様々な影響があるからこそ、どのような要素が排泄動作に影響を与えているのかを、評価し、アプローチしていく事が求められています。
そのためには、トイレ動作がどのように行われているのかを把握し、患者様がどの部分で、どのような原因によって動作が行いにくいのかを評価する必要があります。
トイレ動作の構成要素
まずは、トイレ動作を分析するにあたって、トイレ動作に必要な要素を確認していきます。
排泄行為に必要な動作
尿便意を認知する
排泄してよい所まで我慢する
移動する
衣服の操作を行う
排泄する
清潔にする
トイレ動作の要素
トイレまで行く
ドアを開けてトイレに入り、ドアを閉める
(便座ふたの上げ下げ•••洋式)
下衣を下ろす
座る(和式であればしゃがむ)
用を足す(いきむ等)
拭く
(水を流す•••水洗)
立ち上がる
下衣を上げる、上衣の裾を入れる
ドアを開けてトイレから出て、ドアを閉める
一口にトイレ動作と言っても、動作としては11項目にも分類されている事がわかります。

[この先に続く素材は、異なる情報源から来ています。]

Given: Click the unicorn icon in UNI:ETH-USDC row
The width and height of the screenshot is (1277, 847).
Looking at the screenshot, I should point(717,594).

「トイレまで行く」ためには、寝ている場合はそこから起居動作も含まれるため、かなりの工程数があることがわかります。
そのため、トイレ動作は他の動作に比べて、動作獲得の難易度が高い動作だとも言われています。
トイレ動作に必要な要素
トイレ動作は、中間位での抗重力活動が必要になります。
中間位というのは、例えば下衣操作をする際には、直立立位で行うわけではなくて、股関節と膝関節を必要な分だけ屈曲させながら、上げ下ろしを行います。
体幹運動では、体幹側屈としては下衣の上げ下げ動作、トイレへの移乗動作、排泄後の清拭動作時があります。
体幹伸展での回旋としては、トイレットペーパーを取るための上肢のリーチ動作が挙げられます。
体幹屈曲運動としては、自己カテーテル法や排泄後の清拭動作が挙げられます。
トイレ動作ではバランス能力も重要になります。
バランスを保つには、身体重心線が支持基底面内に収まっていることが要件になります。
バランスの良し悪しというのは、姿勢や動作時に観察される安定性や不安定性の度合いを表しています。
トイレ動作におけるバランス要素としては、
①支持基底面内の一定の位置に重心を保つ姿勢保持(静的バランス)
②支持基底面内での重心移動
③立ち上がりや歩行といった支持基底面の変化に応じて重心を移動する動的動作
の3つが考えられています。
バランスの構成要素(定義を確認)
バランス保持の定義
バランスを保持するというのは、以下の要素が複合的に影響し合っています。
姿勢を保てるというの事は、支持基底面内に重心点を留める事ができているという事です。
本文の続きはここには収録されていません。